◆ Text under study
You should now see the LionTabs instances transformed into your own LeaTabs!

Adjust documentation content

In some cases you don't want to show all examples of how to use a component. Sometimes information is Lion specific, or perhaps in your design system you are not allowed to use a certain feature that we documented in Lion.

In our example, we will show you have to remove the Rationale section that you would normally inherit from the Lion documentation.

For this step we make use of a remark plugin for the MD content, similar to how you would use a babel plugin for JS content. It is called Remark extend. It will let you add, remove or replace sections or specific words.

First of all we need to add the plugin to the .storybook/main.js:

const fs = require('fs');
const { remarkExtend } = require('remark-extend');

function isLion(filePath) {
  return filePath.indexOf('@lion/') !== -1;
}

function getLocalOverridePath(filePath, root = process.cwd()) {
  const rel = filePath.substring(filePath.indexOf('/@lion/') + 7, filePath.length - 3);
  return `${root}/packages/${rel}.override.md`;
}

module.exports = {
  [...],
  setupMdjsPlugins: (plugins, filePath) => {
    if (!isLion(filePath)) {
      return plugins;
    }
    const newPlugins = [...plugins];
    const markdownIndex = newPlugins.findIndex(plugin => plugin.name === 'markdown');
    const overridePaths = [getLocalOverridePath(filePath), `${process.cwd()}/.storybook/all.override.md`];

    let i = 0;
    for (const overridePath of overridePaths) {
      if (fs.existsSync(overridePath)) {
        const extendMd = fs.readFileSync(overridePath, 'utf8');
        newPlugins.splice(markdownIndex, 0, {
          name: `remarkExtend${i}`,
          plugin: remarkExtend.bind({}),
          options: { extendMd, filePath, overrideFilePath: overridePath },
        });
      }
      i += 1;
    }
    return newPlugins;
  },
  [...],
};

In the code above we have 2 places in where you can do overrides: ./.storybook/all.override.md for generic overrides and via getLocalOverridePath for each component, when needed, the rel needs to be the same in lion and your own project to be able to override the right file.

◆ Problems to work on
[a] List the actions that the documentation excerpt says Remark extend lets you perform on sections or specific words.
[b] Repeat the part of the documentation excerpt between "In some cases" and "or specific words.", inclusive.

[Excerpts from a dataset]
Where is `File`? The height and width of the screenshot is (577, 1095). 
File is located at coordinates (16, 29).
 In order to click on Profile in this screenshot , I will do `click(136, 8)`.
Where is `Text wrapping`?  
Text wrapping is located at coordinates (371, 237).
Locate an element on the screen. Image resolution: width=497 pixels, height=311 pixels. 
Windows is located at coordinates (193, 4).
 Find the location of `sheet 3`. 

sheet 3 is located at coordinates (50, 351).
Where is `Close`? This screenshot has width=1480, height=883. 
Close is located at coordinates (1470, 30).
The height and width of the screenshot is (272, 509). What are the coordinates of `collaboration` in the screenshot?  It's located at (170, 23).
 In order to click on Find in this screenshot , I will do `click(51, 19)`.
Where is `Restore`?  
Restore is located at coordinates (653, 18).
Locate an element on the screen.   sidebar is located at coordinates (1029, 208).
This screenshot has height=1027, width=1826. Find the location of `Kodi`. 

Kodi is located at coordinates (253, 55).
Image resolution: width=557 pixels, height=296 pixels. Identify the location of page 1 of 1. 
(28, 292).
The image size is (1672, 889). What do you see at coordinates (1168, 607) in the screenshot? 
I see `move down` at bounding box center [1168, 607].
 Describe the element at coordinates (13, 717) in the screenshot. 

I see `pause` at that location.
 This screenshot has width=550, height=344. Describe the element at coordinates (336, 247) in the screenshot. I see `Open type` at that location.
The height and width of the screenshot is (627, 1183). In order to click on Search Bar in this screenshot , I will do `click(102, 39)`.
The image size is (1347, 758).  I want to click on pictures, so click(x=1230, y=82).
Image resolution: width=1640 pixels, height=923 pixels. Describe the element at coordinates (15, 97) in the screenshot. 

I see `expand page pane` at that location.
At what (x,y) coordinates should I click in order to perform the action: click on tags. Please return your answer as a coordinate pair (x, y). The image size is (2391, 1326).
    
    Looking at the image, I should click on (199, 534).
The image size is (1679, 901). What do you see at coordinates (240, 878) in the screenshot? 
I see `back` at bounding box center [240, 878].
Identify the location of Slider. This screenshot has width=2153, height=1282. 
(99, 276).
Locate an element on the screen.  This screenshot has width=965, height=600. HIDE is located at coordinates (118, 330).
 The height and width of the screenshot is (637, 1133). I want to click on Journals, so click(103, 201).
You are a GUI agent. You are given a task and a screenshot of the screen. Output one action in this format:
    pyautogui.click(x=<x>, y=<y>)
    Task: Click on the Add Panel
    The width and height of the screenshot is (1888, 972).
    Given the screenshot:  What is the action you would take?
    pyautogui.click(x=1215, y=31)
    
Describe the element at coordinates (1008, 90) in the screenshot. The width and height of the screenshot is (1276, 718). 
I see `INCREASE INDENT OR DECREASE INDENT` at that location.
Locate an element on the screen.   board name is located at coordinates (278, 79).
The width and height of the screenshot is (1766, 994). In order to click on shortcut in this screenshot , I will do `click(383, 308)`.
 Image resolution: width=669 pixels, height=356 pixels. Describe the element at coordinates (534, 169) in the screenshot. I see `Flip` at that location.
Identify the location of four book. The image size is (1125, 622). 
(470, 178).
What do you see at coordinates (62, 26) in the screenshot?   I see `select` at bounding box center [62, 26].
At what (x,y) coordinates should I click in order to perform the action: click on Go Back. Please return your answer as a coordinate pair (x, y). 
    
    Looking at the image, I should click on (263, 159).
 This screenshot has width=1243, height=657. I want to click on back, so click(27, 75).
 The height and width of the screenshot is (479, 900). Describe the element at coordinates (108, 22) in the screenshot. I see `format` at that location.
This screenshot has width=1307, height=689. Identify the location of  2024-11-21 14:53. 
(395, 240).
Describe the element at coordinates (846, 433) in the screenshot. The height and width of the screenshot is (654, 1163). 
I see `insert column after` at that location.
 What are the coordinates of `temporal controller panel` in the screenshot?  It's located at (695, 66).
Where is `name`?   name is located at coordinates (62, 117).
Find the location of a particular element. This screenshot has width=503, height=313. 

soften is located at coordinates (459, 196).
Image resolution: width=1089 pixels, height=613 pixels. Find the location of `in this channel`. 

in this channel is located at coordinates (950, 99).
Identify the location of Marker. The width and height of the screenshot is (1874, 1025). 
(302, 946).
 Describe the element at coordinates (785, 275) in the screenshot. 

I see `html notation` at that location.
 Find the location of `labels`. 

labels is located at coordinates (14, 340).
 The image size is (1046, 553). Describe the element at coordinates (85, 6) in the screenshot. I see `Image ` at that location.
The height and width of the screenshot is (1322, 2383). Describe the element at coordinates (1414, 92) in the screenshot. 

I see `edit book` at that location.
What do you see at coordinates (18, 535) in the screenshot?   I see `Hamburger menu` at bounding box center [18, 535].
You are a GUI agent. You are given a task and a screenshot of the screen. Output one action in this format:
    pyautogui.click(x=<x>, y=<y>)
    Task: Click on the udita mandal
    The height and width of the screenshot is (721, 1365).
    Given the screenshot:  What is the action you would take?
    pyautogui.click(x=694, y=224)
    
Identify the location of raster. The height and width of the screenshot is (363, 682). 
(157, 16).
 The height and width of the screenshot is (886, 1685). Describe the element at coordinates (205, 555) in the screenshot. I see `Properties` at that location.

◆ Answers for each item
[a] Add, remove, replace

[b]
In some cases you don't want to show all examples of how to use a component. Sometimes information is Lion specific, or perhaps in your design system you are not allowed to use a certain feature that we documented in Lion.

In our example, we will show you have to remove the Rationale section that you would normally inherit from the Lion documentation.

For this step we make use of a remark plugin for the MD content, similar to how you would use a babel plugin for JS content. It is called Remark extend. It will let you add, remove or replace sections or specific words.